D’extase et d’amour féroce, un bijou sensuel signé Dylan Landis
D’extase et d’amour féroce – Dylan Landis
PLON (Feux Croisés) – 20,90€
C’est son premier livre et c’est plutôt très réussi. La photo en première de couverture ressemble à s’y méprendre à Charlotte regardant par la fenêtre, pour y contempler la ville (NDLR : Tokyo), dans Lost in translation. Ici, c’est un bouleversant roman d’apprentissage dans lequel on suit l’héroïne principale Rainey Royal, transformée en jeune femme troublante et énigmatique, du haut de ses 14 ans, à New York, dans le quartier de Greenwich Village, dans les années 70.

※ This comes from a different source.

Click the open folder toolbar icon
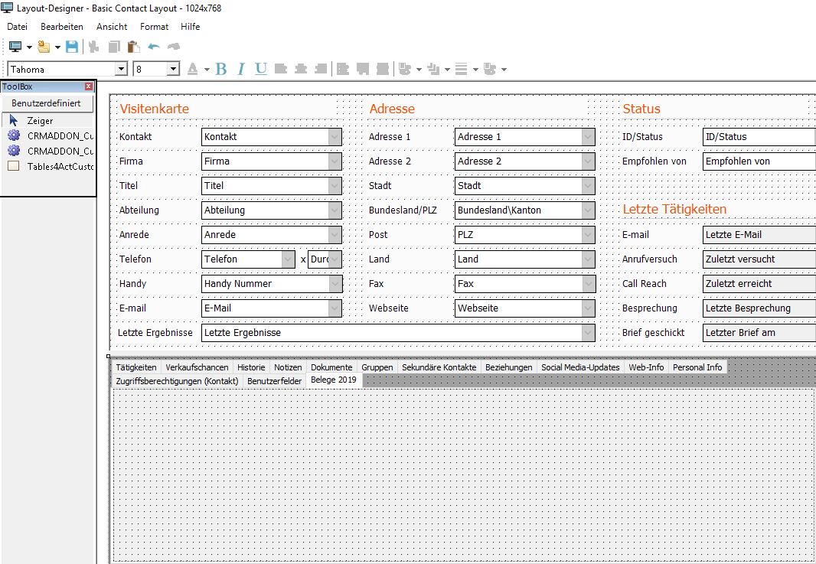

« Rainey adore la façon dont Tina et elle prennent des poses en cours, assises sur leur chaise, et obligent les profs à les regarder. Soit ils se mettent à bafouiller, soit des auréoles de sueur se dessinent sur leurs chemises au niveau des aisselles. Elles ont un code dans ces cas-là. Elles appellent ça le jeu secret. » (p.23)
Son père, sorte de figure adolescente, musicien de jazz hors pair, a fait de la maison familiale – désertée par maman pour s’adonner à un délire mystique – un véritable lieu d’accueil pour mélomanes en quête d’un lit où passer la nuit. Et plus si affinités. Rainey « vivote » dans ce contexte, jouant sur l’apparence, répondant à un besoin impérieux et viscéral de plaire, et s’offrant – au premier plan. Il ne lui suffit pas de vivre, elle veut maîtriser son public et avoir tout pouvoir.
C’est bien connu, plus le milieu est hostile et plus les solutions risquées sont préférées. Pas de protection et peu de filtres. L’atmosphère environnante est résolument malsaine. Et dans cette précarité ambiante qui limite les possibles, on s’attache à ces personnages balafrés par un apprentissage trop précoce de la vraie vie et un manque de repères évident : Rainey, mais aussi Tina, Howard, Leah… Au sein du chaos, Dylan Landis nous invite dans un terrain de jeu propice à la fantaisie et l’évasion. Remarquable.